I probably won’t put it (at least not yet :D ) in the “personal transport” or even from a certification standpoint right now “human transport” category, but SpaceX has started work on the BFR spacecraft, which I think is by far the coolest thing happening right now on our little blue planet 🌏.

Since their inception, SpaceX has been at work on multiple versions of their current flying rocket, the Falcon 9. They initially developed Falcon 1 which uses the same Merlin engines, simply 1 instead of 9 for the first stage, and recently launched Falcon Heavy, which is “just” 3 Falcon 9 first stages together. Falcon 9’s diameter is 12 feet, which is quite tiny for a rocket : SpaceX chose that diameter specifically as it’s the biggest object size you’re allowed to ship on US highways, which is super useful for them to ship rockets from California (manufacturing) to Texas (testing) to Florida (launch) while keeping costs low.
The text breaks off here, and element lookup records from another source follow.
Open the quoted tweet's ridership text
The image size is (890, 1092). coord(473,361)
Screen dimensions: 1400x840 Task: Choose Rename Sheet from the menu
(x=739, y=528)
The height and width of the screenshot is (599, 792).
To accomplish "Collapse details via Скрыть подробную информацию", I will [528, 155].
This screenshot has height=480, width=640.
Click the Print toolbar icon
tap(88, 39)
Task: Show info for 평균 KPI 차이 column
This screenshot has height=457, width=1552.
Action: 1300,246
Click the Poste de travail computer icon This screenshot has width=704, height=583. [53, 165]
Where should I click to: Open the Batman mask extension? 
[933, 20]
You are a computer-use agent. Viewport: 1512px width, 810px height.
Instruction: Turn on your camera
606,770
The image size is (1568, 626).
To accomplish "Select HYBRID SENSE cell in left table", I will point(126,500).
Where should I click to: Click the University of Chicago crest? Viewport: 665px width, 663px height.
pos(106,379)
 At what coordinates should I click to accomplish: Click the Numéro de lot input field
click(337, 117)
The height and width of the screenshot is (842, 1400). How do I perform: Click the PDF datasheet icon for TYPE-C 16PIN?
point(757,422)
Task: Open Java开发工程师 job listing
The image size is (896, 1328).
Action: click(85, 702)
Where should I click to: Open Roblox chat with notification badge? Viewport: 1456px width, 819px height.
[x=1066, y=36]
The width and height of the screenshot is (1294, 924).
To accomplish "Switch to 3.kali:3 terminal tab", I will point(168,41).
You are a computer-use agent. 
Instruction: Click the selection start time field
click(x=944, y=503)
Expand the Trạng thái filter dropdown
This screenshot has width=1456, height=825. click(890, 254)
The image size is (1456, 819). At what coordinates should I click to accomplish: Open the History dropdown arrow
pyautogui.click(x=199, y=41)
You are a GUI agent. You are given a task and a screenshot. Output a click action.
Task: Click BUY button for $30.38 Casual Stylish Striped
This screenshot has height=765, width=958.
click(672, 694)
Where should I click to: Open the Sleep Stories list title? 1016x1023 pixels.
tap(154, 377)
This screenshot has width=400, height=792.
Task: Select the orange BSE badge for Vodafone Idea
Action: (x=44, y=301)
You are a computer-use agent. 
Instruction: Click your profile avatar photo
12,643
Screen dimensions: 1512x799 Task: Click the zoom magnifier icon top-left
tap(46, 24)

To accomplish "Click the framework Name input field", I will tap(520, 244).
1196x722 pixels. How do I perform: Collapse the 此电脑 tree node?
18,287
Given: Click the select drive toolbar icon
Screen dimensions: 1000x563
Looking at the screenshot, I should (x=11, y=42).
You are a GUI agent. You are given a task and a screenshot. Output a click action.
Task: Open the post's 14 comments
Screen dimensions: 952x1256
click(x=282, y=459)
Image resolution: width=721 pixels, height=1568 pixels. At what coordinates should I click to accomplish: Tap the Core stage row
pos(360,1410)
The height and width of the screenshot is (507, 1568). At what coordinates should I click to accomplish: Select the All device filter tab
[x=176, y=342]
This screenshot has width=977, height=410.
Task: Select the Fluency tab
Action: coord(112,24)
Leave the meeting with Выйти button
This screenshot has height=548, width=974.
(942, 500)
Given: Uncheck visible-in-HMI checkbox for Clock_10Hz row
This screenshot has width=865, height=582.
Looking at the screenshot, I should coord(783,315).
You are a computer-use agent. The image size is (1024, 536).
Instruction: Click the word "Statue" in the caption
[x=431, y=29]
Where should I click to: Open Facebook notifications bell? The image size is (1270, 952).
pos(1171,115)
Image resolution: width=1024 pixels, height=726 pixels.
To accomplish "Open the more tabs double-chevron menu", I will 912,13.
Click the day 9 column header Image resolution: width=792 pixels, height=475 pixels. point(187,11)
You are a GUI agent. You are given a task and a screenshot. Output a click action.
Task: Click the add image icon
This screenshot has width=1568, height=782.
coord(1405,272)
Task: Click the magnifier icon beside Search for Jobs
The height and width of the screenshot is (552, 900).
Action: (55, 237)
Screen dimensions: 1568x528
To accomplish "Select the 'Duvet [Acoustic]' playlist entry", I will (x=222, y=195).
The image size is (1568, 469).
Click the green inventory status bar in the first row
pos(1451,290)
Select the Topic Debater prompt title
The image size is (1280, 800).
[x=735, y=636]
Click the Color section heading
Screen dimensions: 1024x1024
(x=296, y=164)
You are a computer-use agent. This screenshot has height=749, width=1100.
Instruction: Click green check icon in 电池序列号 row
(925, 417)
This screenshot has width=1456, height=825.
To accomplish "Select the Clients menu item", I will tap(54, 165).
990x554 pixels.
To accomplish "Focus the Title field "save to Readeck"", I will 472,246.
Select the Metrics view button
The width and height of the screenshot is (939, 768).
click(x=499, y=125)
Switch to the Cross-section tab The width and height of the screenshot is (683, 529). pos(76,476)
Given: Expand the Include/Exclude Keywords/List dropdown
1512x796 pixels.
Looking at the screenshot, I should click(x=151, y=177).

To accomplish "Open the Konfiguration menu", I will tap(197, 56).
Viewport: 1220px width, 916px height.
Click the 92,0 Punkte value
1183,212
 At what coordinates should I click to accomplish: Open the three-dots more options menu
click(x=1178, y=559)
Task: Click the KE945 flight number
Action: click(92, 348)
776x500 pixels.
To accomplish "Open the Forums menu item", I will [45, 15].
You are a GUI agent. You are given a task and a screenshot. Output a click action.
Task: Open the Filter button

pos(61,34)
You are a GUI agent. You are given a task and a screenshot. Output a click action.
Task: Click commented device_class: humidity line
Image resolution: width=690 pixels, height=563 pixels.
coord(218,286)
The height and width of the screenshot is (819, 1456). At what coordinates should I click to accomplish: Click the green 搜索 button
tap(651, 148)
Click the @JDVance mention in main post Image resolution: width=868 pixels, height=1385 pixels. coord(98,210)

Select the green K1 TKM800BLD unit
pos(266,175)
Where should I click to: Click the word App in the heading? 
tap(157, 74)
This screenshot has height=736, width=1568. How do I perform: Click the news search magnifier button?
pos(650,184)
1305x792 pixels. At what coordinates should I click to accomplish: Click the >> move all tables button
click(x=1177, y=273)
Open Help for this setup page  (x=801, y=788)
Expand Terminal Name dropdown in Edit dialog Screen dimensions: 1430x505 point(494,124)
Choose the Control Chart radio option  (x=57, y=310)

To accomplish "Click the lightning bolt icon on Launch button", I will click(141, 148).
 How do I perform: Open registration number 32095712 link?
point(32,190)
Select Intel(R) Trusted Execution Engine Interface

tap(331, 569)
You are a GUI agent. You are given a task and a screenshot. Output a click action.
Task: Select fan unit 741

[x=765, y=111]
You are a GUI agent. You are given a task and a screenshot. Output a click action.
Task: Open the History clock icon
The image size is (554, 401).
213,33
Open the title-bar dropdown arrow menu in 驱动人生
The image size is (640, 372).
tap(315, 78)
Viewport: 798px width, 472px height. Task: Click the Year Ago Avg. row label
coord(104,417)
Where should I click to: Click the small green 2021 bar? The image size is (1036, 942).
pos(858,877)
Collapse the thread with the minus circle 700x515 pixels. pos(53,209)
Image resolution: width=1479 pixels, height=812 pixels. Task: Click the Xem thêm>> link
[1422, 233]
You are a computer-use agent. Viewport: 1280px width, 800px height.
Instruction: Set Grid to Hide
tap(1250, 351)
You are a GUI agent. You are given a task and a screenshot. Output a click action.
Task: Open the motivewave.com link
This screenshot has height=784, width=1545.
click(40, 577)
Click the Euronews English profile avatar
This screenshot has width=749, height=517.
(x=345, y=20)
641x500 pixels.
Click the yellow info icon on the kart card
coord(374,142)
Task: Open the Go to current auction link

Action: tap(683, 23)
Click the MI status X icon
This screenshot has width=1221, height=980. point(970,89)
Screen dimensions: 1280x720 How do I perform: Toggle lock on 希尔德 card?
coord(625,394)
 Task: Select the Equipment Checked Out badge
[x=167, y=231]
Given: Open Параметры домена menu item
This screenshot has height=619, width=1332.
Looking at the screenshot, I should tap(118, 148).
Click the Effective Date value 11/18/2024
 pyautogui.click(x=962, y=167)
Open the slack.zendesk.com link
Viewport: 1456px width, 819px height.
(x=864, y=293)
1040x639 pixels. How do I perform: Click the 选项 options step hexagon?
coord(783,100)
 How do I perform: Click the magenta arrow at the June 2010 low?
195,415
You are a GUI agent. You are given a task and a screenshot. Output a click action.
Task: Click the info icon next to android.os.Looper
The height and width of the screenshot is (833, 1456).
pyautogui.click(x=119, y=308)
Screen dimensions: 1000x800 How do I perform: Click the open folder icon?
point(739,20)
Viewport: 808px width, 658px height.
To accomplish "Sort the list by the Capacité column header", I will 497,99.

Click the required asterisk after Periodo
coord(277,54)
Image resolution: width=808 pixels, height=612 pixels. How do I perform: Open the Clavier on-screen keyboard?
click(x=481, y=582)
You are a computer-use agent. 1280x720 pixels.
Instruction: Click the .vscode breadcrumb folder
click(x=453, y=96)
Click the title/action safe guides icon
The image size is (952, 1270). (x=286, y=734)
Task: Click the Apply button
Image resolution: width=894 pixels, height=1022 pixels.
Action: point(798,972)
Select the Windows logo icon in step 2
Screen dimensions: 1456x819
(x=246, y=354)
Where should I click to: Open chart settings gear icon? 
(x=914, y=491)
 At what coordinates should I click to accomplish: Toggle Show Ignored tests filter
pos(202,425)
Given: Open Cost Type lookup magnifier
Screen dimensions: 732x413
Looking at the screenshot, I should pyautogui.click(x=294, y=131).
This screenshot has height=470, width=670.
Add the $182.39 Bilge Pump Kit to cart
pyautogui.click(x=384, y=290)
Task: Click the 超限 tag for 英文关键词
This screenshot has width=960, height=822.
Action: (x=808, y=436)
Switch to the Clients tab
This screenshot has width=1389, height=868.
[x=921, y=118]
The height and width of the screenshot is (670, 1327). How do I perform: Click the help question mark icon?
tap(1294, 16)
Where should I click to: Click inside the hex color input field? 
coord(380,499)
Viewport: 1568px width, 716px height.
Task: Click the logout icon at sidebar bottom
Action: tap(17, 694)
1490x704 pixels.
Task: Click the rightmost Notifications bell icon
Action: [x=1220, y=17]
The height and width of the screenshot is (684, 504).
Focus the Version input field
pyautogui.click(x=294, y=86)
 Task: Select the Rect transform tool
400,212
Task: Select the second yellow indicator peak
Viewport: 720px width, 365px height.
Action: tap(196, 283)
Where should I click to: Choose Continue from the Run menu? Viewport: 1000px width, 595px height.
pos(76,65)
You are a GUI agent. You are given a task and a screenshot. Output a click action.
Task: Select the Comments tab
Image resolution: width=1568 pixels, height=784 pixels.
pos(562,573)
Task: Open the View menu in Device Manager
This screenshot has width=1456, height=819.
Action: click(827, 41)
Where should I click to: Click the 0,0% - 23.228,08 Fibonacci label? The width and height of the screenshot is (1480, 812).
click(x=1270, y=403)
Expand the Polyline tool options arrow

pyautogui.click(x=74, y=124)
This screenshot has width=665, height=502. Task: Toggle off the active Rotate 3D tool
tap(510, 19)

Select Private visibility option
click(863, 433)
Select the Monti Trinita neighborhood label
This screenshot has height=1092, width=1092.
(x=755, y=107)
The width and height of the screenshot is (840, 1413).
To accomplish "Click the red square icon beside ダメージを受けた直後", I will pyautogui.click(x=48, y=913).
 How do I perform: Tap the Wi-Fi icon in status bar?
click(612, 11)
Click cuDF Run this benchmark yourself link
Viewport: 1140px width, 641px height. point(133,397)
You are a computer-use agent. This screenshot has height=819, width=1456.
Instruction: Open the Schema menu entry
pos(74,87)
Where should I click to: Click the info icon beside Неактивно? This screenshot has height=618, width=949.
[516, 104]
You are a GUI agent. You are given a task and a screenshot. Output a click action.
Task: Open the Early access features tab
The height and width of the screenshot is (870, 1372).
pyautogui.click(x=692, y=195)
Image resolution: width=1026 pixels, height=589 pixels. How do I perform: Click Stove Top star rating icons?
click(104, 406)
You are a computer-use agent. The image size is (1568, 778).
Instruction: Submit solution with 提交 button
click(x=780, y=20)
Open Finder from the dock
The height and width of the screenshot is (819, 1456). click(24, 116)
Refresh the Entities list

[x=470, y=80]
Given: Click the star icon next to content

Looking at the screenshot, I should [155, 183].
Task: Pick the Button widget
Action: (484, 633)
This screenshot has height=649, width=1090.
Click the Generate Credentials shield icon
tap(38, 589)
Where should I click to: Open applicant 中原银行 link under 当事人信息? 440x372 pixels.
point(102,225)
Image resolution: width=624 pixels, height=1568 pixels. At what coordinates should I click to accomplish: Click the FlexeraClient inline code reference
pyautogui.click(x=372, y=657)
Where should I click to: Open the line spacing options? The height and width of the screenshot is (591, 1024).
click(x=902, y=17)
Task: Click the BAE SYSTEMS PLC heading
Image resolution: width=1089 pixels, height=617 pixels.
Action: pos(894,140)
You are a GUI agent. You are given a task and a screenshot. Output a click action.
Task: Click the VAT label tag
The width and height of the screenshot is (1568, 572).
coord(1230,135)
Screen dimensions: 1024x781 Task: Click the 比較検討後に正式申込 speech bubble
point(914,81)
The issue is that Falcon 9/Heavy is too tiny to send 100+ ton payloads to mars, so they’ve been hard at work designing a significantly bigger rocket, BFR. Since it won’t fit on US roads, they have just been granted a lease in the port of LA, where they will do the spaceship’s manufacturing which will be then shipped by boat to Florida for launch operations (it is actually likely that the first test flights will be taking off from barges in the ocean to avoid collateral damage if the thing explodes, given its enormous fuel capacity). The building’s manufacturing will take months if not years to complete, which isn’t to the liking of SpaceX’s fast iteration time, so they’ve started to build their spacecraft in… a giant inflatable tent in the port of LA, close to the final building’s location, in between all the shipping containers.

📸 by teslarati

So next time you think “I couldn’t possibly have done this sooner or faster”, just remember that SpaceX is currently building humanity’s first manned interplanetary spacecraft in a tent, cause they couldn’t have their permits in a timeframe that aligned with their insane schedule.
💥💥 First suborbital testflights in 2019 in Elon Time™

👾👾 BonusCool to finish 👾👾

This week a VR game called Beat Saber launched. It’s amazing, I play it at work way too much, and it has perfect scores on every VR store it released in. It’s a music/rhythm game, like Guitar Hero or AudioSurf, but where the notes are cubes coming towards you, timed to the music of course. You hold 2 red and blue lightsabers in your hands and you need to slash the colored cubes with the lightsaber of the same color, in the direction (⬆️ ⬇️ ⬅️ ➡️) shown on the front of the cube (as shown on this mixed reality video).

The cube positions, timings, and arrows direction are manually curated (unlike AudioSurf for example, that automatically generates the environment and the track according to the song’s audio), which makes it even more engaging. Check it out!